Task to complete: Lay out the rows, starting at the first one and ending at the line containing "pos(601,237)", as a two-column CSV headed instruction and response. Give one CSV line per row, with its text under instruction and its answer under response, each in a single quoted field with line breaks replaced by spaces.

Raw data:
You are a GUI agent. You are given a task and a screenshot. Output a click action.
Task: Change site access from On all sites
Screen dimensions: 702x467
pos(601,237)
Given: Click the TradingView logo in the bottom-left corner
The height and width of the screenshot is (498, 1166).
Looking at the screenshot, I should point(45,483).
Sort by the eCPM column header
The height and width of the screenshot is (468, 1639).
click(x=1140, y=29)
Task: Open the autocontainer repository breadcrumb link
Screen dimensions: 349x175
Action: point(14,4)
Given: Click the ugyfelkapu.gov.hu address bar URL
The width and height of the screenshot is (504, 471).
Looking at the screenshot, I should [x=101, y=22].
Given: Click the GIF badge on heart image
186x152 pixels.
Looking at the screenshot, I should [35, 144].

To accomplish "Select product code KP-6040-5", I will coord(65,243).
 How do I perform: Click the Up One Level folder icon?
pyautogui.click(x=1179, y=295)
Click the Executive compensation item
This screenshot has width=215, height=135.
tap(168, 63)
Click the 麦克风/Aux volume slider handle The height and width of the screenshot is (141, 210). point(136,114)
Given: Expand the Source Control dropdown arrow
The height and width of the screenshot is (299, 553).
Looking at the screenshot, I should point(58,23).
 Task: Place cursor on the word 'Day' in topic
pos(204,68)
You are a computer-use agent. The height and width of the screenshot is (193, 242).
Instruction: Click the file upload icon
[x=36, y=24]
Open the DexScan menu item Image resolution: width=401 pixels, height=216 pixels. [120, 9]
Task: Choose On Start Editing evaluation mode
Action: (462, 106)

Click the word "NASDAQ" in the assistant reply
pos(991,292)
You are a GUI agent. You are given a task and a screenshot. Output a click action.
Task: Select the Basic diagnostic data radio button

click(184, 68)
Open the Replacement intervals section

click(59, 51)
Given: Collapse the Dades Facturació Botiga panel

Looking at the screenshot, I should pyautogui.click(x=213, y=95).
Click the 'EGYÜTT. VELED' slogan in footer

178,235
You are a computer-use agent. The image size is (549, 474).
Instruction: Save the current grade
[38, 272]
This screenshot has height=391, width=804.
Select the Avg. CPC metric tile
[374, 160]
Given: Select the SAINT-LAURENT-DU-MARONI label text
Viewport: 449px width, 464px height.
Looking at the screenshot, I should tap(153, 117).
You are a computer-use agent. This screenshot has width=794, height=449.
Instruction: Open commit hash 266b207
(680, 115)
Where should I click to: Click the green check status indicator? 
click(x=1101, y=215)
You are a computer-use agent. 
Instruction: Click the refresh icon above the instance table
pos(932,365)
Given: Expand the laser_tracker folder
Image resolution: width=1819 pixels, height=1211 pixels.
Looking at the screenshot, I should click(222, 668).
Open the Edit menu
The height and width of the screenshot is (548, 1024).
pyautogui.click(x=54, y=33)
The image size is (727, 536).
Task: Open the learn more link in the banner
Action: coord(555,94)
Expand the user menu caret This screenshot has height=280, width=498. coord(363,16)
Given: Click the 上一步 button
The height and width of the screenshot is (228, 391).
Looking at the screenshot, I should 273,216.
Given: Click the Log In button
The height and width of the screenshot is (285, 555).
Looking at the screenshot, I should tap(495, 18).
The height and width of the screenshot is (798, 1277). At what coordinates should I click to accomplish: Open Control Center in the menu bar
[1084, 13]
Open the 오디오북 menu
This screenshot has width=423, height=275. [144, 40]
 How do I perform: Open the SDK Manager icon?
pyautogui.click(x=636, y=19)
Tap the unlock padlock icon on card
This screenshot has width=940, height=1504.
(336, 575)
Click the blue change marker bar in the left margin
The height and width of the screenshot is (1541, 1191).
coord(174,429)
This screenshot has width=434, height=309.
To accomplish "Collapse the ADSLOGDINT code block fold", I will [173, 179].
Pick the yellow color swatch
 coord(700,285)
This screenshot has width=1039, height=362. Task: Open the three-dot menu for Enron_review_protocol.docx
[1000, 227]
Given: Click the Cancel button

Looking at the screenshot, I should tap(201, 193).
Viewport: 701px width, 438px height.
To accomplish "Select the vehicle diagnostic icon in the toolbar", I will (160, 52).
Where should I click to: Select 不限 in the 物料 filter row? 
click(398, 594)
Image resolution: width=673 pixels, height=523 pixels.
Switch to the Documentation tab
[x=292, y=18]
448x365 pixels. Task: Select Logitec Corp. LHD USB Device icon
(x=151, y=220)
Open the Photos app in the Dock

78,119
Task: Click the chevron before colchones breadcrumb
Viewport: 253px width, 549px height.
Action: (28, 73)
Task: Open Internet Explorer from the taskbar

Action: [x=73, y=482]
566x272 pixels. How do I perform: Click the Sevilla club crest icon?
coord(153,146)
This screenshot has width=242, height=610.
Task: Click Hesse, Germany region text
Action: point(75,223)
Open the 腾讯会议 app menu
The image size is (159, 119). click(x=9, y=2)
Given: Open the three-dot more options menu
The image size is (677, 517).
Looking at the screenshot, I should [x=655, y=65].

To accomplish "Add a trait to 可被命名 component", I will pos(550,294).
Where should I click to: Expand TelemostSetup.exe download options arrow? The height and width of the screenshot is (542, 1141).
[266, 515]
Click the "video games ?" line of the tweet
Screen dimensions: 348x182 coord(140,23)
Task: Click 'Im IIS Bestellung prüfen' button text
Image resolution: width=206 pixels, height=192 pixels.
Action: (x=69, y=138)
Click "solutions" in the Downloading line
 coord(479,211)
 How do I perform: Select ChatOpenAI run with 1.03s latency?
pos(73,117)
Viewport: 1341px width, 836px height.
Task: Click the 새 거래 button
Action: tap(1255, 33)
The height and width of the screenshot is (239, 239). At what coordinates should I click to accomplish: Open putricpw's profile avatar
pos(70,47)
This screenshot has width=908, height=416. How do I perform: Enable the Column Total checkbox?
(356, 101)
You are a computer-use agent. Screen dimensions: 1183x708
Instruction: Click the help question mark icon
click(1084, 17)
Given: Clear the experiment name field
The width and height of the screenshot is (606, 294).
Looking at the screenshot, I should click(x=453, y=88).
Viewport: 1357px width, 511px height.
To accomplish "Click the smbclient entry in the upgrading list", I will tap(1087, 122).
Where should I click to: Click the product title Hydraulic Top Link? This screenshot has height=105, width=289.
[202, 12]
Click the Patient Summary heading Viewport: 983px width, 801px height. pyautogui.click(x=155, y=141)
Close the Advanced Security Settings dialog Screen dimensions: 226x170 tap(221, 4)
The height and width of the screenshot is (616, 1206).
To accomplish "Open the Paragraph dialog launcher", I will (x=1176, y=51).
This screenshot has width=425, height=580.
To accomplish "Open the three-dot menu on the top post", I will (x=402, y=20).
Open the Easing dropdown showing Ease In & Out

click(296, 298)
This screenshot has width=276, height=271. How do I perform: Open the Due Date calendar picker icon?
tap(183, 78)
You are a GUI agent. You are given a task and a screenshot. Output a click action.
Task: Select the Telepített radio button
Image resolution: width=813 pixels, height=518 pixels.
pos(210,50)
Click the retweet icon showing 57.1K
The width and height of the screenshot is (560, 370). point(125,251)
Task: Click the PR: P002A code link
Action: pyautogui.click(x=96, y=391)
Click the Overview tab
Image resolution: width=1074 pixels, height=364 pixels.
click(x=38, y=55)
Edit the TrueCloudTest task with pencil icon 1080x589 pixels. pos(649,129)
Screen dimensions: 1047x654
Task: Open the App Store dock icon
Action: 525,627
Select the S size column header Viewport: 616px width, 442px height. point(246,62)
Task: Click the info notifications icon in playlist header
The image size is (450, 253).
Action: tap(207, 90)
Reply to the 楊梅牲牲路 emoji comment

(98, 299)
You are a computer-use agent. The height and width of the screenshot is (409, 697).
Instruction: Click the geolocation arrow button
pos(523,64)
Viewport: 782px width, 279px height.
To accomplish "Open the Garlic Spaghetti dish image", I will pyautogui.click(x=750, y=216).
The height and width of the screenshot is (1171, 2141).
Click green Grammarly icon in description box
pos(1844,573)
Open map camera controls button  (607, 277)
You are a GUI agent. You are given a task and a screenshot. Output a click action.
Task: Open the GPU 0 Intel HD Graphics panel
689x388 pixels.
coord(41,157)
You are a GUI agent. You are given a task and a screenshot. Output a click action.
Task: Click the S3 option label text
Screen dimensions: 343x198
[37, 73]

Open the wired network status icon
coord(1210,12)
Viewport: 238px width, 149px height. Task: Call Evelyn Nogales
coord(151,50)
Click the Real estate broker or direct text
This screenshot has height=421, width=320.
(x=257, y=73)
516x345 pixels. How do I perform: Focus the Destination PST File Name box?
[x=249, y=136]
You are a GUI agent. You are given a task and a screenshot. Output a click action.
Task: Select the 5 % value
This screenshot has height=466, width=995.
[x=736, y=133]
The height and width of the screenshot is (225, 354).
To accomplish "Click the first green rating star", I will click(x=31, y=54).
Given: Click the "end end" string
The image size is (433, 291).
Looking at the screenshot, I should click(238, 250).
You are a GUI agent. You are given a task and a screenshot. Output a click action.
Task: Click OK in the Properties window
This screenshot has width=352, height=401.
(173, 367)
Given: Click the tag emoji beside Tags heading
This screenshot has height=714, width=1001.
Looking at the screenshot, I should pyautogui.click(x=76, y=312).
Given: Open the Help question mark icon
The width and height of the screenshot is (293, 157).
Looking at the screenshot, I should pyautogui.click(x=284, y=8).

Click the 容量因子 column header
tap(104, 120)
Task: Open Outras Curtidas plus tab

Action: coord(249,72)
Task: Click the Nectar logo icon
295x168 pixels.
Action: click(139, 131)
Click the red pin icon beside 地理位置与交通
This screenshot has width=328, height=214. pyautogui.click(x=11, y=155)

Complete output:
instruction,response
"You are a GUI agent. You are given a task and a screenshot. Output a click action. Task: Change site access from On all sites Screen dimensions: 702x467","pos(601,237)"